Tuesday, January 12, 2010

War Planes


Every Sunday the F18's roar by us on the golf course. The noise is deafening. We stop in the middle of the backswing, and stare upward in awe. It's a dramatic sight. They seem gone before we can even take it all in. Next Sunday, they are back again.
Our golfing companions wait patiently for us to continue the game - "Oh, they come by every Sunday. It's fun".
We do some research. F18 veteran pilots need to keep up-to-date with their flying skills because the US military wants to have them available if need be. So they leave from a military airport, land at a smaller one, and take off again - enough so that that they keep familiar with any changes in the machines. It seems like an efficient plan .
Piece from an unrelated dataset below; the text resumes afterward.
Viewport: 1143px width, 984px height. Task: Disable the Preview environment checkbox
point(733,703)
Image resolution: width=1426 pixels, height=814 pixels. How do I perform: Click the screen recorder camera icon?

But there's something here that doesn't seem to make sense. Here we are in a war against terrorists. People who are blowing up varying amounts of other people all over the place. It's a small scale type of activity that can't be stopped by a huge war plane. Terrorists make roadside bombs for $1.98 that kill a lot of people, while a $90 million dollar F18 flies by overhead. A war plane is for a war with one army against another, one country against another. With lots of chances to do damage with bombs. A terrorist war doesn't work that way. We don't know who, or what, or where the enemy is. One terrorist doesn't seem to know what the other terrorist is doing. They don't even know each other's names. This is the power of the movement. An F18? A thousand of these planes wouldn't make one bit of difference to this war. The very word "fighter plane" seems out of date. It's puzzling.